** Start Reading text **

In connection with the name change, we will obtain a new trading symbol and
CUSIP number.

         We reserve the right, without further action by our shareholders, not
to proceed with the name change if our Board of Directors determines that the
name change is not in the best interests of the Company or our shareholders
before filing the Articles of Amendment with the Utah Department of Commerce.

                                   PROPOSAL 2
                                   ----------

                     AMENDMENT TO ARTICLES OF INCORPORATION
                       TO INCREASE AUTHORIZED COMMON STOCK

         The principal purpose of the proposed increase in our authorized common
stock is to make available additional shares of our common stock if our Board of
Directors determines that it is necessary or appropriate to permit future stock
dividends or stock splits or to issue additional shares to raise additional
capital through the sale of securities, to acquire another company or its
business or assets, to establish strategic relationships with corporate
partners, to provide equity



                                       2


incentives to employees, officers, or directors or to pursue other matters. The
increase in our authorized common stock will not have any immediate effect on
the rights of our existing shareholders. Our Board will, however, have the
authority to issue authorized common stock without requiring future shareholder
approval of such issuances, except as may be required by applicable law. To the
extent that additional authorized shares are issued in the future, they may
decrease our existing shareholders' percentage equity ownership and, depending
on the price at which they are issued, could be dilutive to our existing
shareholders. The holders of our common stock have no preemptive rights.

         Except as described below, we currently have no plans to issue the
additional authorized shares. We continue, however, to explore possible
acquisition transactions, some of which could involve the issuance of additional
shares, including to obtain financing for such transactions. In addition, the
Company may issue additional shares to its consultants or employees as
compensation for services performed for the Company. On February 23, 2002, the
Board authorized the issuance of the following shares of the Company's common
stock to certain of its employees, consultants, and advisors as payment for
services rendered to the Company: Mark Daniels - 12,500,000 shares; Craig I.

** End Reading text **
** Start Data excerpts **

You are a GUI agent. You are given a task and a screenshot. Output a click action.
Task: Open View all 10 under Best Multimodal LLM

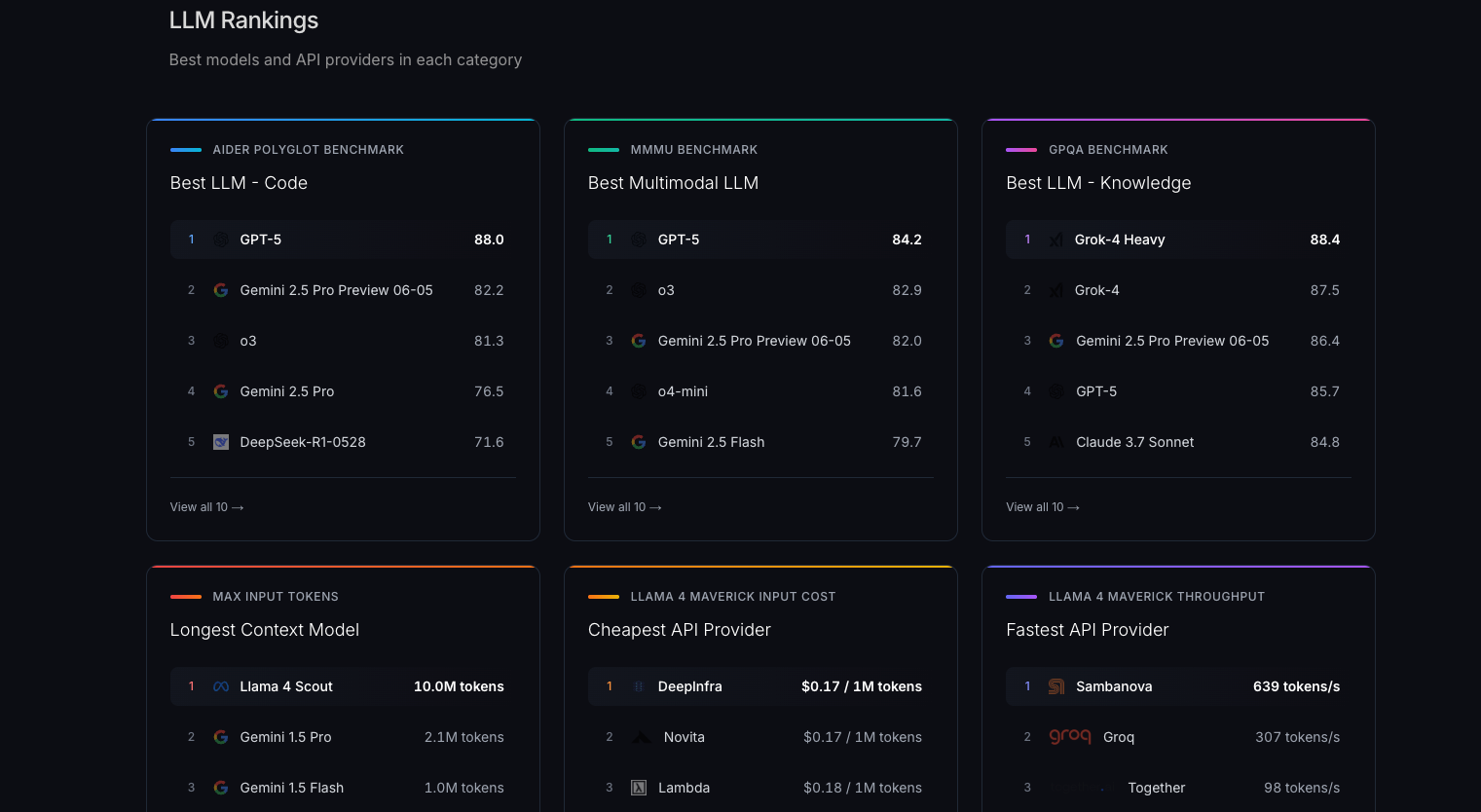tap(624, 507)
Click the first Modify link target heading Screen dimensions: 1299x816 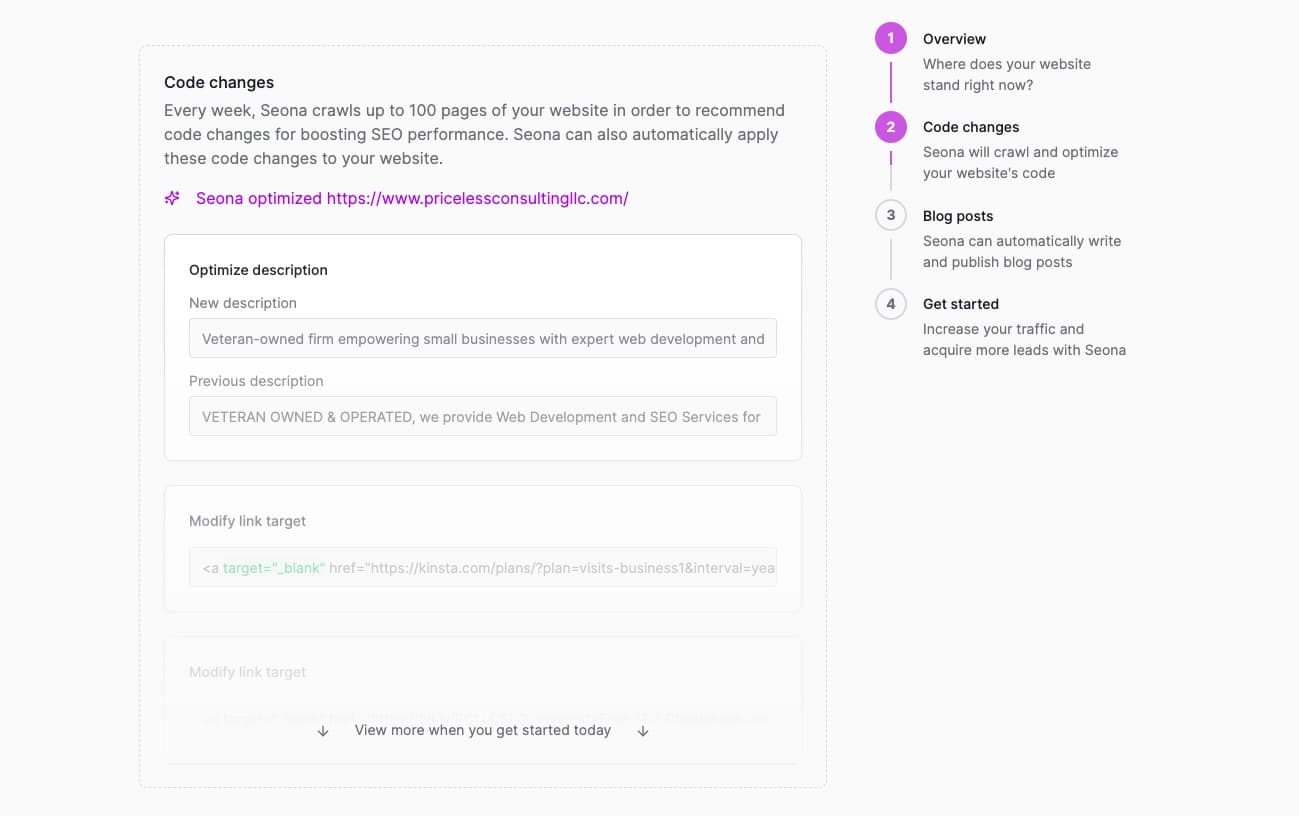(247, 521)
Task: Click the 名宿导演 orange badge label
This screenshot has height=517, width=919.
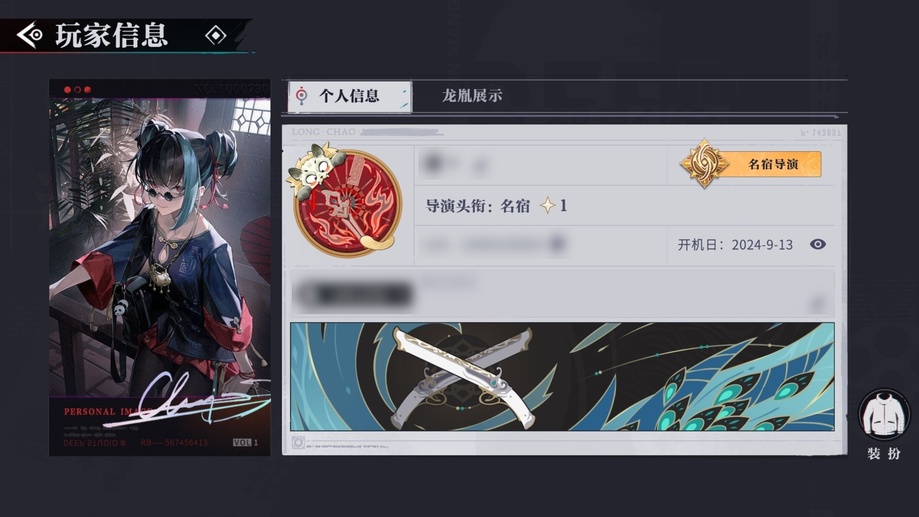Action: (773, 164)
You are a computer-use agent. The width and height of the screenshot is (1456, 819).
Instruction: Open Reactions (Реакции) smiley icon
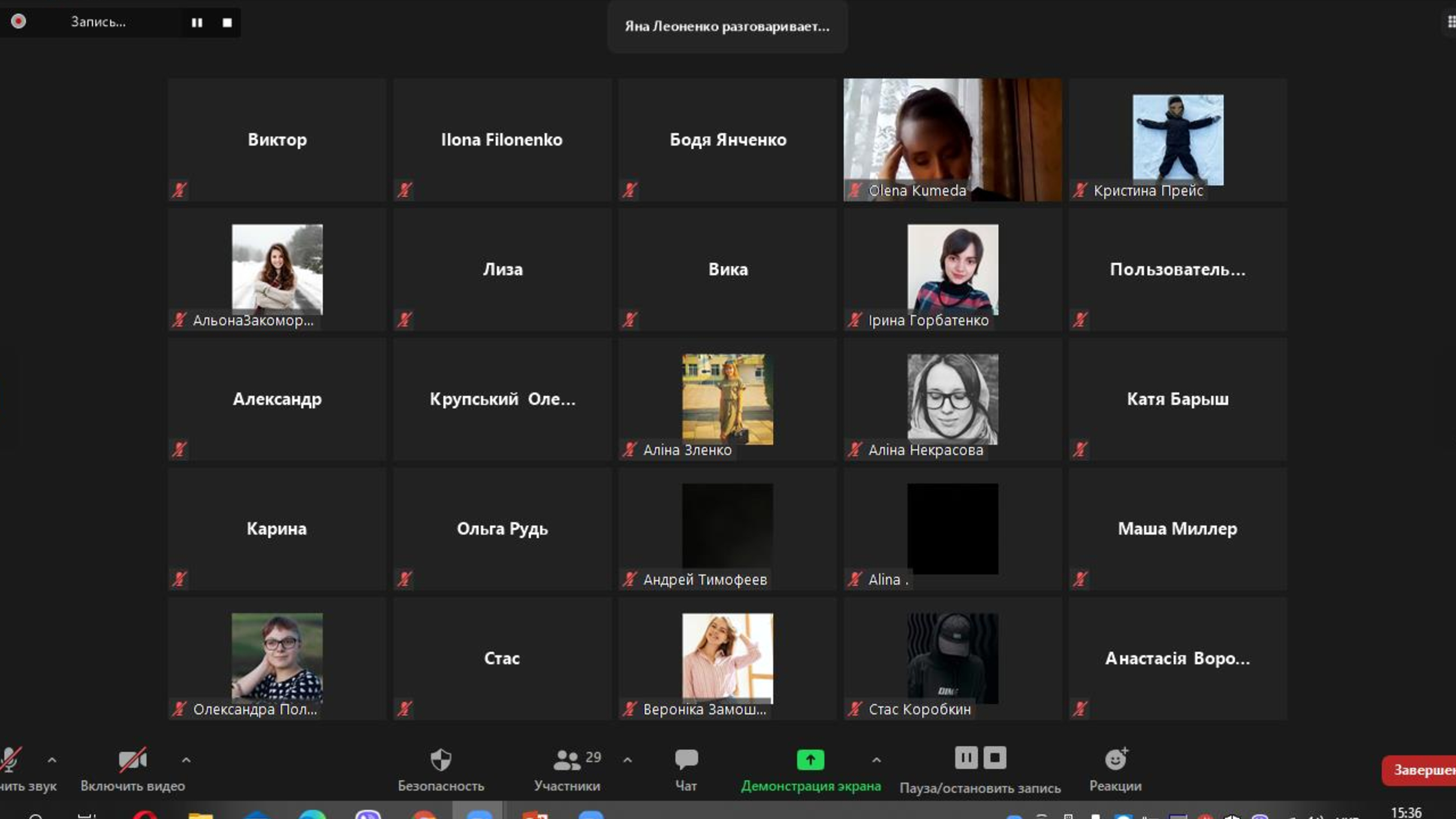click(x=1115, y=760)
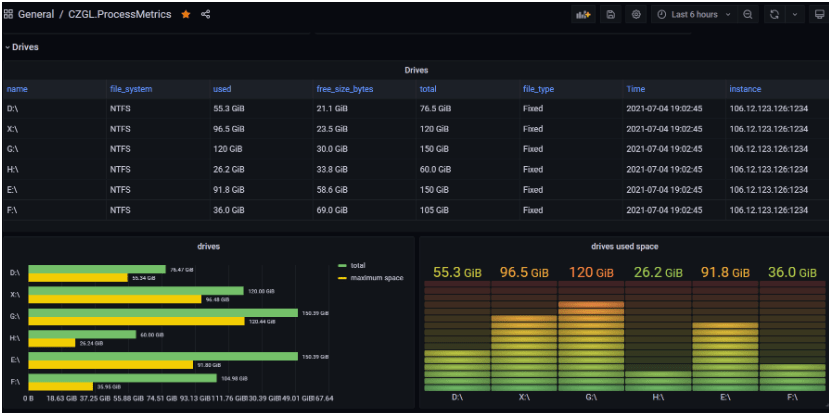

** End Data excerpts **

**Requirements**
1. Could you write out the stock amendment passage in full, word for word?
2. Can you put the listing lines, from the line with "Task: Click the 名宿导演 orange badge label" through the end of the listing, into a Markdown table with the columns Row and Line, dropping blank lines and leaving out the pictures?
The stock amendment passage has no connection to the listing.

**Answers below**
1.
In connection with the name change, we will obtain a new trading symbol and
CUSIP number.

         We reserve the right, without further action by our shareholders, not
to proceed with the name change if our Board of Directors determines that the
name change is not in the best interests of the Company or our shareholders
before filing the Articles of Amendment with the Utah Department of Commerce.

                                   PROPOSAL 2
                                   ----------

                     AMENDMENT TO ARTICLES OF INCORPORATION
                       TO INCREASE AUTHORIZED COMMON STOCK

         The principal purpose of the proposed increase in our authorized common
stock is to make available additional shares of our common stock if our Board of
Directors determines that it is necessary or appropriate to permit future stock
dividends or stock splits or to issue additional shares to raise additional
capital through the sale of securities, to acquire another company or its
business or assets, to establish strategic relationships with corporate
partners, to provide equity



                                       2


incentives to employees, officers, or directors or to pursue other matters. The
increase in our authorized common stock will not have any immediate effect on
the rights of our existing shareholders. Our Board will, however, have the
authority to issue authorized common stock without requiring future shareholder
approval of such issuances, except as may be required by applicable law. To the
extent that additional authorized shares are issued in the future, they may
decrease our existing shareholders' percentage equity ownership and, depending
on the price at which they are issued, could be dilutive to our existing
shareholders. The holders of our common stock have no preemptive rights.

         Except as described below, we currently have no plans to issue the
additional authorized shares. We continue, however, to explore possible
acquisition transactions, some of which could involve the issuance of additional
shares, including to obtain financing for such transactions. In addition, the
Company may issue additional shares to its consultants or employees as
compensation for services performed for the Company. On February 23, 2002, the
Board authorized the issuance of the following shares of the Company's common
stock to certain of its employees, consultants, and advisors as payment for
services rendered to the Company: Mark Daniels - 12,500,000 shares; Craig I.

2.
| Row | Line |
|---|---|
| 1 | Task: Click the 名宿导演 orange badge label |
| 2 | This screenshot has height=517, width=919. |
| 3 | Action: (773, 164) |
| 4 | You are a computer-use agent. The width and height of the screenshot is (1456, 819). |
| 5 | Instruction: Open Reactions (Реакции) smiley icon |
| 6 | click(x=1115, y=760) |